That's the way to go, of course, when the characters are as over-the-top with swearing and face-stomping as these two 17-year-old rascals, who go by the names of Runt (the girl) and Pig (the boy). Carr and Daugherty, propelled by dense dialogue that is at times impenetrable, enter at a sprint as these two friends are nearly simultaneously birthed; the hilarious opening scene features a steel shopping cart from which these two grunting, squealing figures pop into the cruel world.

"Disco Pigs" is one of those feisty Irish narratives in which young punks gleefully recall brawling adventures, slugging and tumbling all the way. Prodigious drinking, violent smash-ups -- it's like an action movie done with a torrent of words, a subgenre that has been honed in recent years by Walsh, Mark Rowe and other Irish writers pushing the envelope of Technicolor language.

The play was an early hit for Walsh, whose trajectory has continued upward; his "New Electric Ballroom" is now playing in New York, and he co-wrote the script for the recent film "Hunger." Solas Nua launched itself with "Disco Pigs" in a 2005 production featuring Linda Murray and Dan Brick, the artistic director and producing director, respectively, who direct this kinetic new version at Flashpoint's Mead Theater Lab (it's the same show they took to New York last year).

It's nearly all on the actors: Murray and Brick leave the small stage bare but for the shopping cart, which is used sparingly but inventively as Carr and Daugherty prowl and erupt with glee and rage. The characters' combustibility is a kind of defense mechanism; they are down-and-outers at odds with their environment, and styling themselves as king and queen while tyrannically thumping whomever they please is their way of exacting at least some degree of control.

Emotionally, the story is more supple than you'd guess, with the unbearably tight relationship between Pig and Runt coming in for a quick sad twist. Even this early in his career, Walsh showed a sure instinct for dramatic shape and lyric imagery amid verbal debris.

It's a sharp drama, then, despite the almost absurdly stylized dialect. (Sample this from Pig, exuberant at a dance club: "Real soun set Pig swimmin and swimmin in da on-off off-beat dat is dance!") A glimpse at the script reveals an incredible reliance on exclamation points; Walsh's chief decision at the end of each line seems to have been not whether, but how many!! It's also marked by that relentless quirky speech, which needs heavy decoding in performance.

Carr and Daugherty excel here, thwacking specific meaning from each sentence and sweeping the audience past the words to the garbled hearts of these ultimately pathetic characters.
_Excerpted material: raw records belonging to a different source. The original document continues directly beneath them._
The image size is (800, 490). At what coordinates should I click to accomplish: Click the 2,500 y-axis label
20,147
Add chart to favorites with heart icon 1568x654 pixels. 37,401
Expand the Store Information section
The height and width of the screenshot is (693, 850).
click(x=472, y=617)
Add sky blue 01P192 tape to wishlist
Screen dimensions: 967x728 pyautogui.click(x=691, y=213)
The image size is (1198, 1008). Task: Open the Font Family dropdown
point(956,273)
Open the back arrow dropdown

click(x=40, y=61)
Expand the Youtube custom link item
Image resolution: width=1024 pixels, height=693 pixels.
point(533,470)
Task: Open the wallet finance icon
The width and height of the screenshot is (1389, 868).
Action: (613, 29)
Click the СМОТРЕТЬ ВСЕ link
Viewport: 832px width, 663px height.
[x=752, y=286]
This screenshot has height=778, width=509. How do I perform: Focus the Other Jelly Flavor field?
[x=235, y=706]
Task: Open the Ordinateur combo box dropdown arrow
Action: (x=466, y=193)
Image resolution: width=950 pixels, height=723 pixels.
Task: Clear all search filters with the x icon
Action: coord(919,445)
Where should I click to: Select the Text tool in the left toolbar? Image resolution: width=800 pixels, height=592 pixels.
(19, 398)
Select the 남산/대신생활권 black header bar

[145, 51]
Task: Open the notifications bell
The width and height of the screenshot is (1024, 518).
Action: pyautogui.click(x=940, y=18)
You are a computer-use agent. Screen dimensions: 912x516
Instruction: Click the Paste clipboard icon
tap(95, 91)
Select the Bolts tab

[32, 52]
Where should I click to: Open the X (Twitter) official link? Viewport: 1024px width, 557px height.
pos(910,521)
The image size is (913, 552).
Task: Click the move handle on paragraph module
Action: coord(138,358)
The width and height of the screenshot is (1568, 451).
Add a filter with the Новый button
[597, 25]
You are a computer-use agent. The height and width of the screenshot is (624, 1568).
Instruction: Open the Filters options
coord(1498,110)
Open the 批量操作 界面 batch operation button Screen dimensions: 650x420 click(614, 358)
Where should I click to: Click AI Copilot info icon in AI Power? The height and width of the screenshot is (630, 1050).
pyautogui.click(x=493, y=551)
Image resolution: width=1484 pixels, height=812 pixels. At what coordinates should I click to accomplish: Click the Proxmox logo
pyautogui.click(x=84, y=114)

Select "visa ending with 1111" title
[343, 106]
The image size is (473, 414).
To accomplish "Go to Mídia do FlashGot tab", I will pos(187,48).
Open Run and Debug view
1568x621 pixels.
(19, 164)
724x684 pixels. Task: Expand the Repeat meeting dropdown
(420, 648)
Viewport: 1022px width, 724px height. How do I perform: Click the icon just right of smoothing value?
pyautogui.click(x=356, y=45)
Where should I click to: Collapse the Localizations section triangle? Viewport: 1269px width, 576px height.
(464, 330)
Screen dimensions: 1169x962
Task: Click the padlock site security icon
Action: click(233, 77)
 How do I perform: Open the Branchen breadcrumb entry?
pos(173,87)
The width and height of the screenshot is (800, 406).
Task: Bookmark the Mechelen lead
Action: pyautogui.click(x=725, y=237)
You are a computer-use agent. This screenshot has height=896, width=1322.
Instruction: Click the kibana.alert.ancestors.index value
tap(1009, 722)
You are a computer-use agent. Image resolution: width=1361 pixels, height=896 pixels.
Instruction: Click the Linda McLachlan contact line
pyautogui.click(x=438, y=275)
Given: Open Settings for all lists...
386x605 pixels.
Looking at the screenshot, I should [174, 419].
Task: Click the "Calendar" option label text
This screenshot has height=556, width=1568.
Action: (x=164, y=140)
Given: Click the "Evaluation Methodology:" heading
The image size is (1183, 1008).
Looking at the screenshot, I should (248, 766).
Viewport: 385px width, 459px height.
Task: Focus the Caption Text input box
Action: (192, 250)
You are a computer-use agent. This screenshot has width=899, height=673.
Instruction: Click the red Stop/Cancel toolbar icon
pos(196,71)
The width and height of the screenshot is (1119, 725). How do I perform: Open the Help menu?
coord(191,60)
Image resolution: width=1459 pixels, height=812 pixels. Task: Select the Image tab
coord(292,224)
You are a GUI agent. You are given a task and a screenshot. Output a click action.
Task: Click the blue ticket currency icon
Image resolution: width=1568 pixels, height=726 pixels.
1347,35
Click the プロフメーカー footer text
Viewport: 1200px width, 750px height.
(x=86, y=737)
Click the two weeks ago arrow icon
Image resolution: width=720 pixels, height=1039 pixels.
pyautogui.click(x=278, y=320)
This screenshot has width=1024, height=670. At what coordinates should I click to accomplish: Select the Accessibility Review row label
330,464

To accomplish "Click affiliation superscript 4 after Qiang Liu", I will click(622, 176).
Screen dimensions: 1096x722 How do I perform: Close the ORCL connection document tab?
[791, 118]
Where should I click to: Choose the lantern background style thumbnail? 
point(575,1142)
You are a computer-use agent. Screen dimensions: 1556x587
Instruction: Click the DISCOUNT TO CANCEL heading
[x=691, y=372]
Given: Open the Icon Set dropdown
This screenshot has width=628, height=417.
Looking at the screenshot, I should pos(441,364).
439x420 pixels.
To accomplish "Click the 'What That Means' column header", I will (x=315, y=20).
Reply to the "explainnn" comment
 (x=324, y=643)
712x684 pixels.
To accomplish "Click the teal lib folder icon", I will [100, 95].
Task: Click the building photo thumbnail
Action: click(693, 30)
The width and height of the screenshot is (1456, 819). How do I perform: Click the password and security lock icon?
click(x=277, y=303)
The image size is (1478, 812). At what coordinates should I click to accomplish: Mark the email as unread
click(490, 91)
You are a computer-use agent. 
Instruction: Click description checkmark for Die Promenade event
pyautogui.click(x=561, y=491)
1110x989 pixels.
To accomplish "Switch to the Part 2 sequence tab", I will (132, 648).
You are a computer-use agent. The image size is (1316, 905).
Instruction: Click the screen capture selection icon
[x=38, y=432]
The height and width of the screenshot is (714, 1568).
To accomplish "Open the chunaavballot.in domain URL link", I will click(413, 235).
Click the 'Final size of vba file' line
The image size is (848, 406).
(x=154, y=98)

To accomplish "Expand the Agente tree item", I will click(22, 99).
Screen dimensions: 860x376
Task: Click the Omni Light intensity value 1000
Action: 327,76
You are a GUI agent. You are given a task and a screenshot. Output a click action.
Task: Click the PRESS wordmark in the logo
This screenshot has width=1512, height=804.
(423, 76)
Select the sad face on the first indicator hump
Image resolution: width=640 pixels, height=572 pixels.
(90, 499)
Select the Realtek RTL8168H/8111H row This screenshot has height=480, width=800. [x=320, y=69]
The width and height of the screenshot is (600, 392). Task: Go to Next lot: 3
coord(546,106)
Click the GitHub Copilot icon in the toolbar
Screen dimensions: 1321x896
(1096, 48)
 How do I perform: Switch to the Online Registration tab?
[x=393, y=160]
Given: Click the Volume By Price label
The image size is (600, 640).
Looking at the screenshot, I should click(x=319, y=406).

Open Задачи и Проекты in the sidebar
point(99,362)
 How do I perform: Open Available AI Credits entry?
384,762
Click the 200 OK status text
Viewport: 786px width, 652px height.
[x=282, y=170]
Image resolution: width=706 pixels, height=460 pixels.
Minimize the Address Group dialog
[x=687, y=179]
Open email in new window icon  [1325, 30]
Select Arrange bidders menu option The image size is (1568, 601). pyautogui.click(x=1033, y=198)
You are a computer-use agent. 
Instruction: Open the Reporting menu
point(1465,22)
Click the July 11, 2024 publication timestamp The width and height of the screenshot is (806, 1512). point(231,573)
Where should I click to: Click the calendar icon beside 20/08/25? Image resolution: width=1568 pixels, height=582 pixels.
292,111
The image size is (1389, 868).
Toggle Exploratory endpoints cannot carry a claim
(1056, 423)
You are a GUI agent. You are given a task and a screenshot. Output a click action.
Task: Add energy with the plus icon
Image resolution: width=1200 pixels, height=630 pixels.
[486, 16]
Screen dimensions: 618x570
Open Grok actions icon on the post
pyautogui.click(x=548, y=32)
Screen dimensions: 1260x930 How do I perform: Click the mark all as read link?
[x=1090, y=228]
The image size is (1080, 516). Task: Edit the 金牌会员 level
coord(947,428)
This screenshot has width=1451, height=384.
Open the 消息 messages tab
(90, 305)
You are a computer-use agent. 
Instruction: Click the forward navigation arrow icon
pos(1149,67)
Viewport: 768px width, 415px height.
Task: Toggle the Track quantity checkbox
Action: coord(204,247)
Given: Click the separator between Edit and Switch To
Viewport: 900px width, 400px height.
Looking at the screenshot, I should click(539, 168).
The performance is high-precision all around, with Brick and Murray providing a driving sound design while Marianne Meadows manages lighting shifts that sweep the action around as briskly as Walsh's words themselves.

Disco Pigs

By Enda Walsh. Directed by Dan Brick and Linda Murray. Costumes, Lynly Saunders. About one hour. Through Dec. 5 at Flashpoint's Mead Theatre Lab, 916 G St. NW. Call 800-494-8497 or visit http://www.solasnua.org.

Pressley is a freelance writer.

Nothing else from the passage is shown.